■ Task objective ■
Your job with the data below is to output exactly the lines from the one holding "Início (46, 59)" down to the one holding "Notícias (53, 84)", both included, and no others.

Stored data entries
[Start of Attachment]
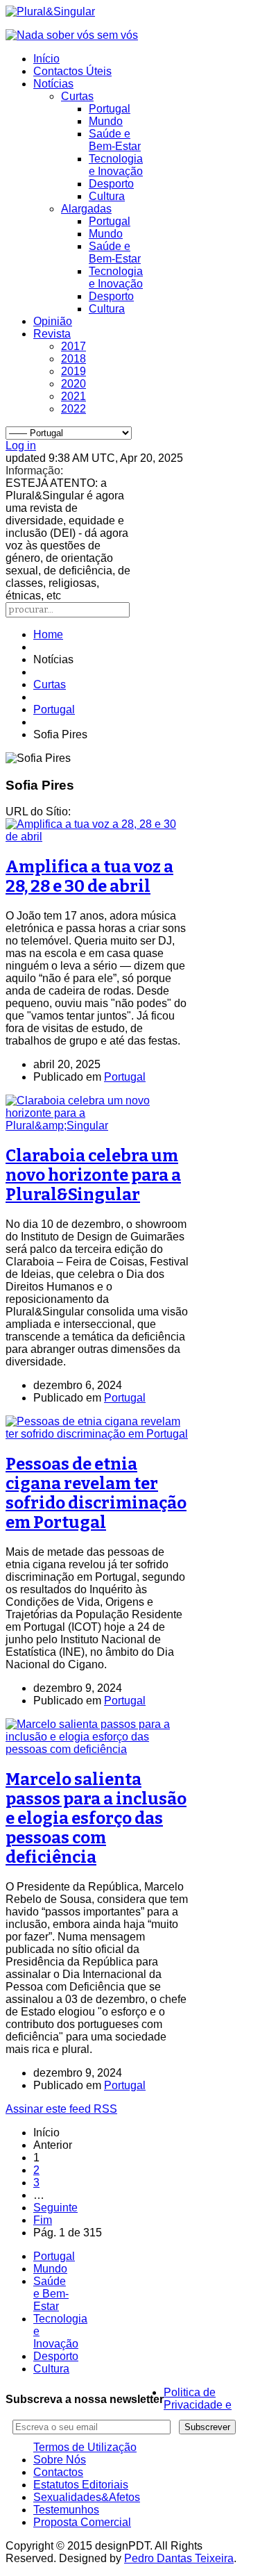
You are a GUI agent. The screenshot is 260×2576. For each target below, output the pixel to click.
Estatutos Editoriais (80, 2485)
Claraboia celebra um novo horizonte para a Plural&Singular (93, 1175)
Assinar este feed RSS (61, 2109)
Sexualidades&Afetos (86, 2497)
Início (46, 59)
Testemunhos (66, 2510)
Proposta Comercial (82, 2522)
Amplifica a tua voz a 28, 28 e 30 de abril (89, 876)
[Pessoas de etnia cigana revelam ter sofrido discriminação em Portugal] (97, 1434)
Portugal (109, 109)
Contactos (58, 2472)
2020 (73, 384)
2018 (73, 359)
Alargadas (86, 209)
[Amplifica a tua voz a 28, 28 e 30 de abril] (97, 836)
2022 (73, 409)
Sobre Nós (59, 2460)
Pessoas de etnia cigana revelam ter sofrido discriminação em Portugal (96, 1493)
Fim (42, 2220)
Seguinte (55, 2207)
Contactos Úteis (72, 71)
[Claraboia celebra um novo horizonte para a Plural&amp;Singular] (97, 1125)
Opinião (52, 321)
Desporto (111, 184)
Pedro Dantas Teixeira (179, 2558)
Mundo (106, 121)
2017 (73, 346)
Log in (21, 445)
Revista (52, 334)
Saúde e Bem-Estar (115, 140)
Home (48, 634)
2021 (73, 396)
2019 (73, 371)
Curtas (77, 96)
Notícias (53, 84)
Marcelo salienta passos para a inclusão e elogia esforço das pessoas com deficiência (96, 1818)
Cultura (107, 196)
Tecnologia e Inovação (116, 165)
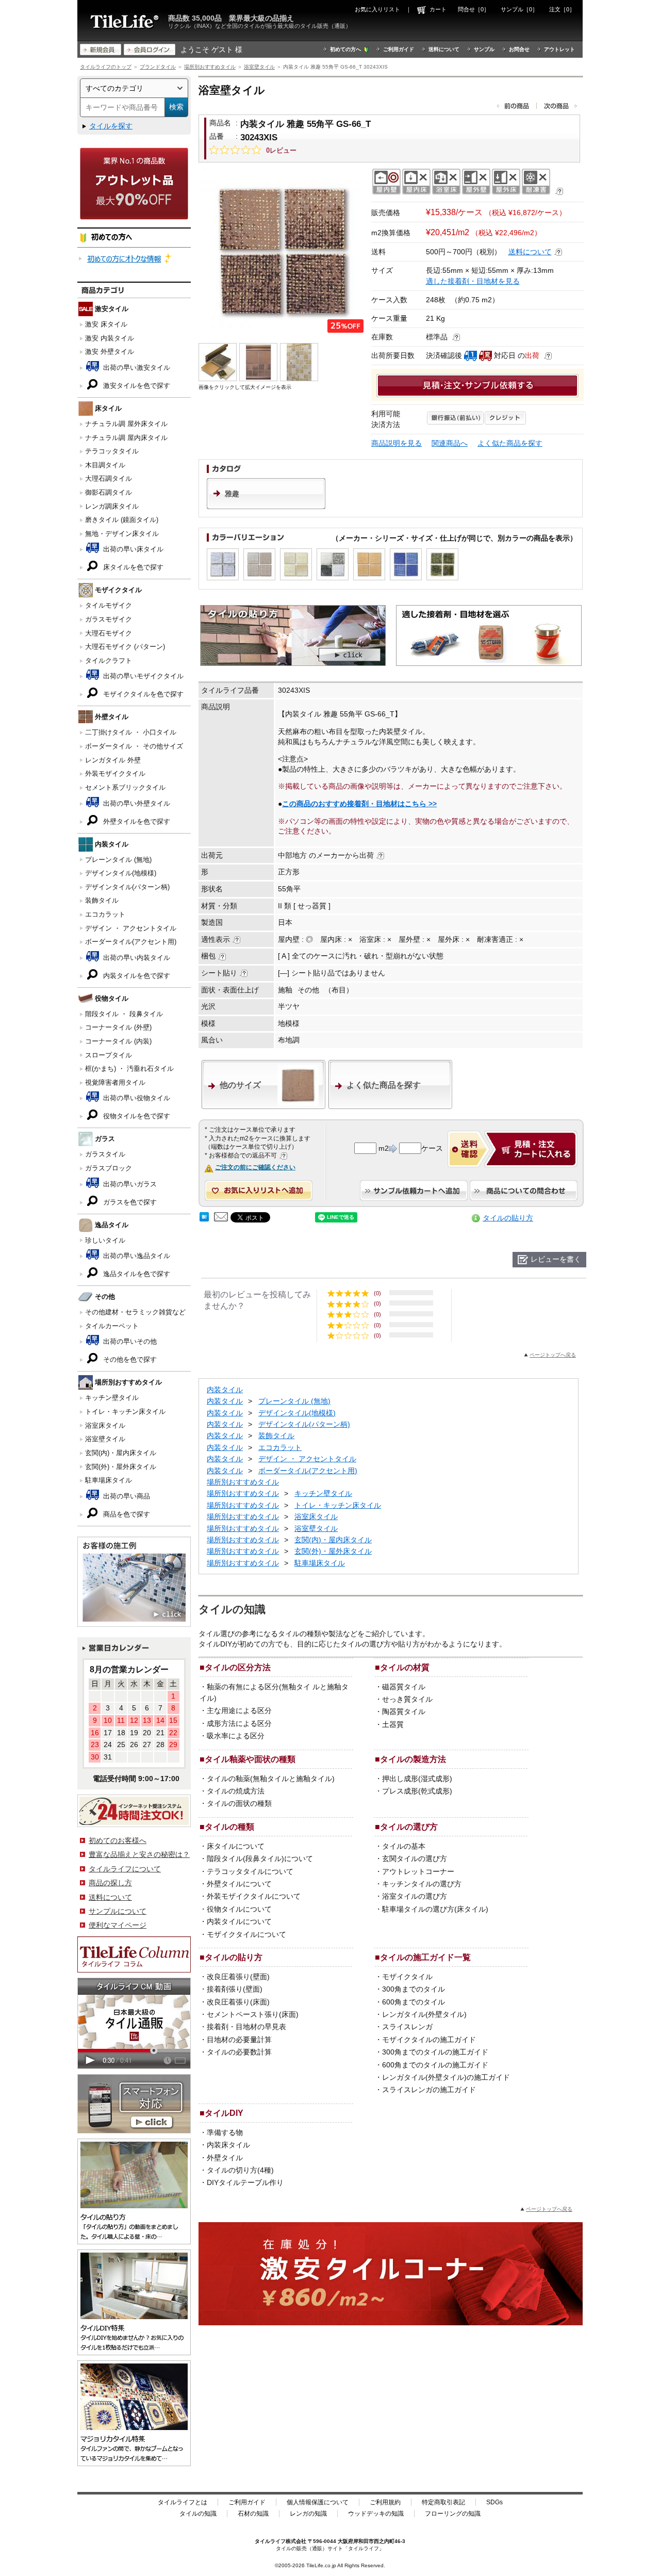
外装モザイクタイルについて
[End of Attachment]
■ Your solution ■
Início (46, 59)
Testemunhos (66, 2510)
Proposta Comercial (82, 2522)
Amplifica a tua voz a 28, 28 e 30 de abril (89, 876)
[Pessoas de etnia cigana revelam ter sofrido discriminação em Portugal] (97, 1434)
Portugal (109, 109)
Contactos (58, 2472)
2020 (73, 384)
2018 (73, 359)
Alargadas (86, 209)
[Amplifica a tua voz a 28, 28 e 30 de abril] (97, 836)
2022 (73, 409)
Sobre Nós (59, 2460)
Pessoas de etnia cigana revelam ter sofrido discriminação em Portugal (96, 1493)
Fim (42, 2220)
Seguinte (55, 2207)
Contactos Úteis (72, 71)
[Claraboia celebra um novo horizonte para a Plural&amp;Singular] (97, 1125)
Opinião (52, 321)
Desporto (111, 184)
Pedro Dantas Teixeira (179, 2558)
Mundo (106, 121)
2017 (73, 346)
Log in (21, 445)
Revista (52, 334)
Saúde e Bem-Estar (115, 140)
Home (48, 634)
2021 (73, 396)
2019 (73, 371)
Curtas (77, 96)
Notícias (53, 84)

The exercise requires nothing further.